# PROBLEM DETAILS
Report every line of the records that includes the word "width".

PROVIDED INFORMATION section start

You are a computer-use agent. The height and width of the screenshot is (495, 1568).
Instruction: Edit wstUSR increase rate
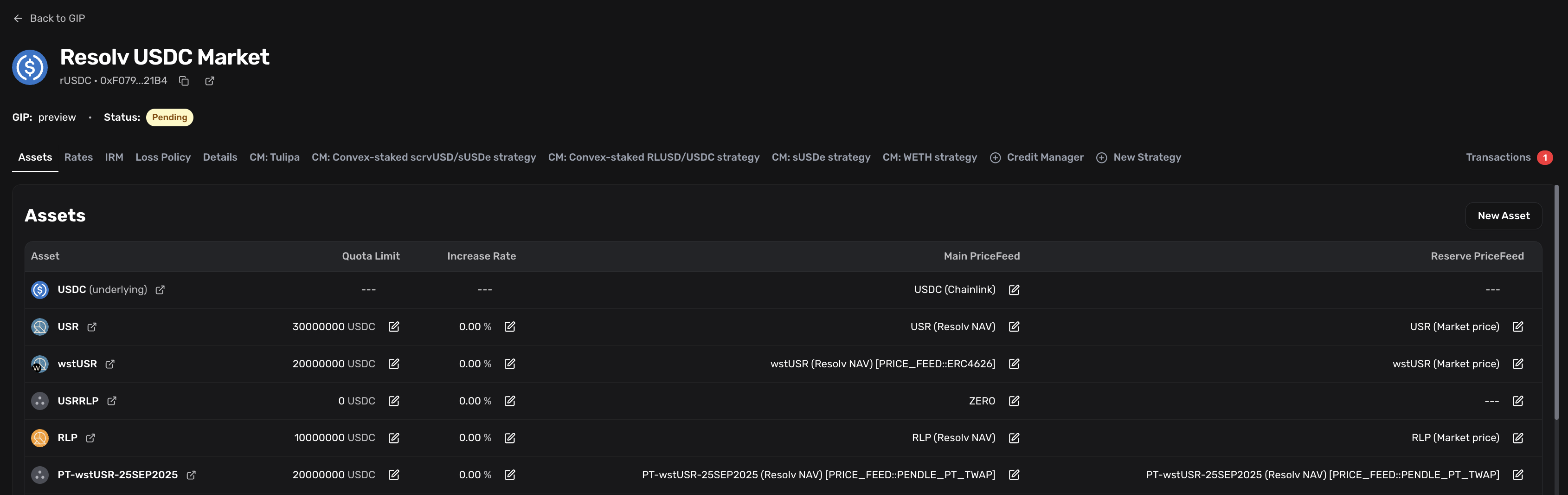pyautogui.click(x=509, y=364)
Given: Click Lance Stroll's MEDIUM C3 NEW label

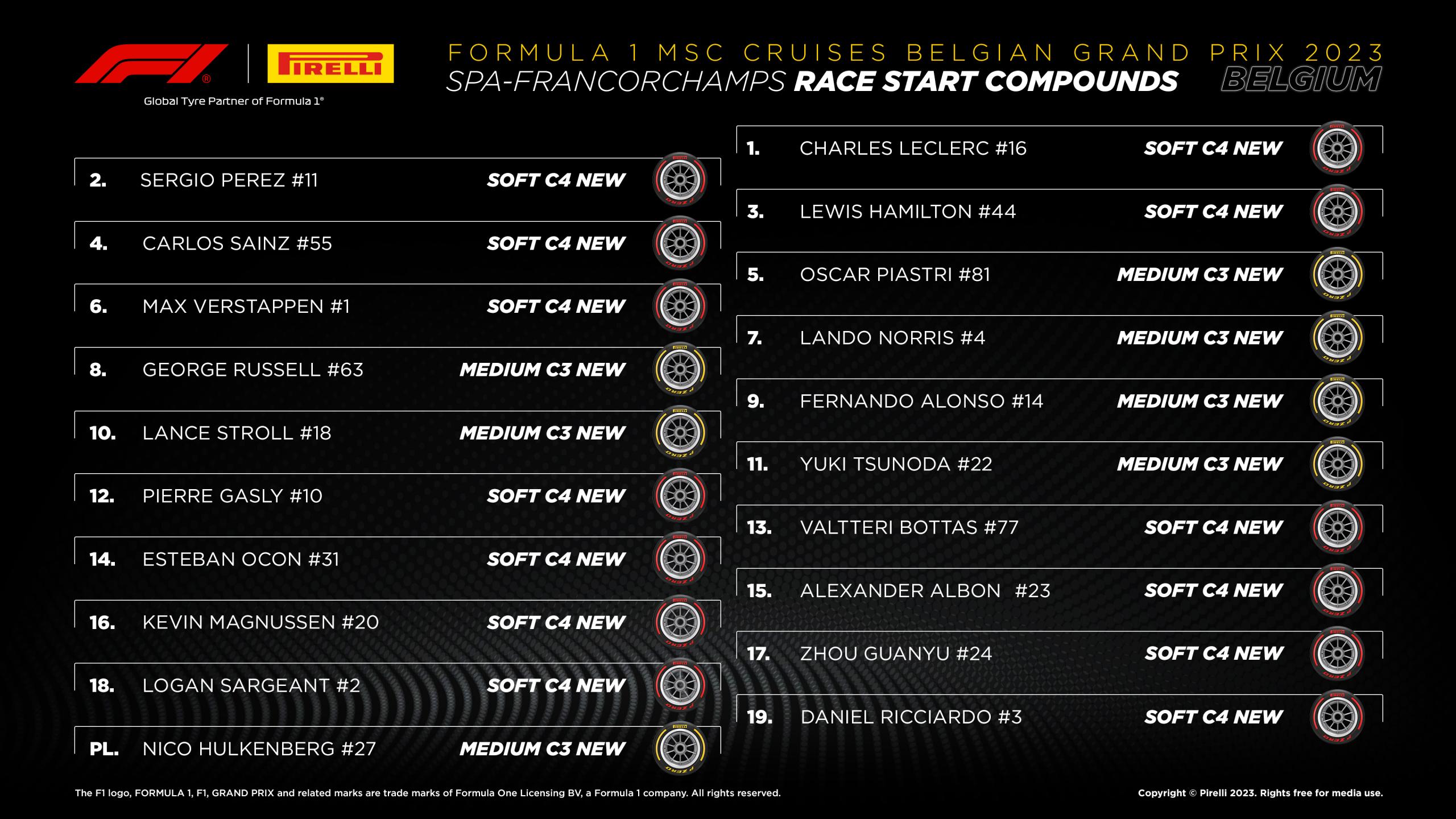Looking at the screenshot, I should click(x=542, y=433).
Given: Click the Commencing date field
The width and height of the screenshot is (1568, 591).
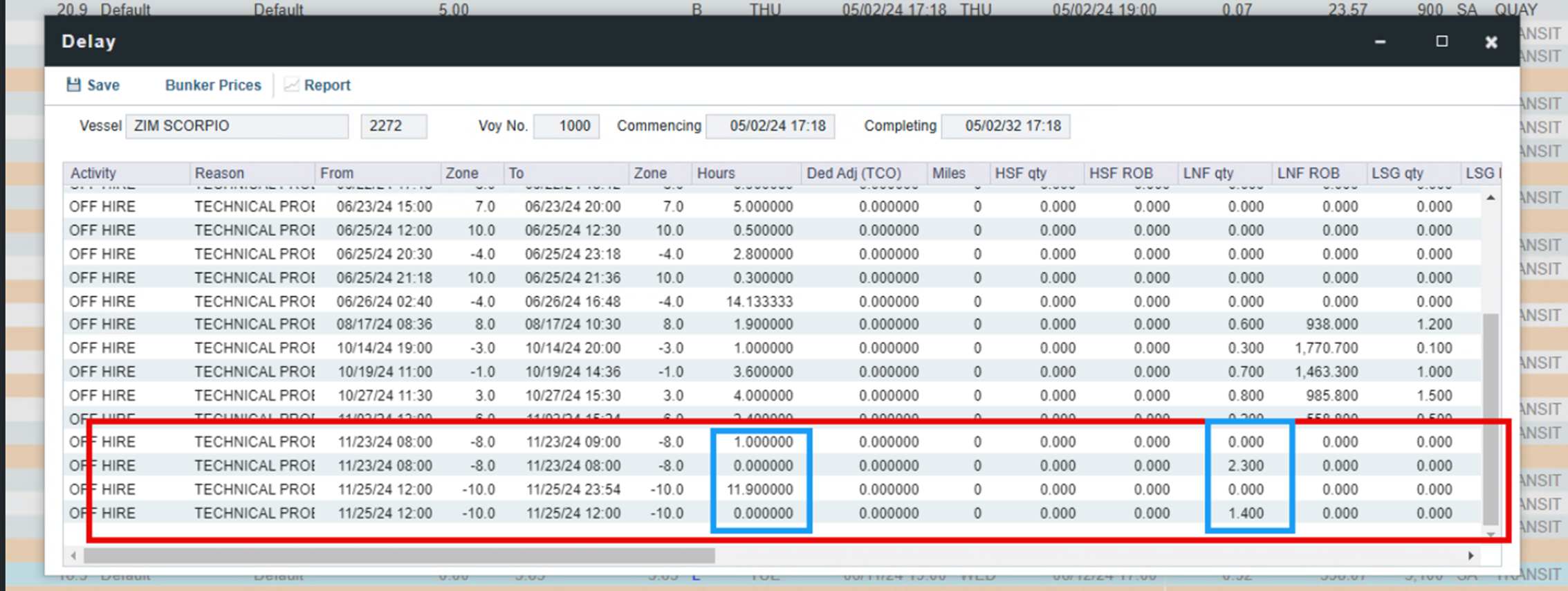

PROVIDED INFORMATION section end

# EXERCISE ANSWER
You are a computer-use agent. The height and width of the screenshot is (495, 1568).
The width and height of the screenshot is (1568, 591).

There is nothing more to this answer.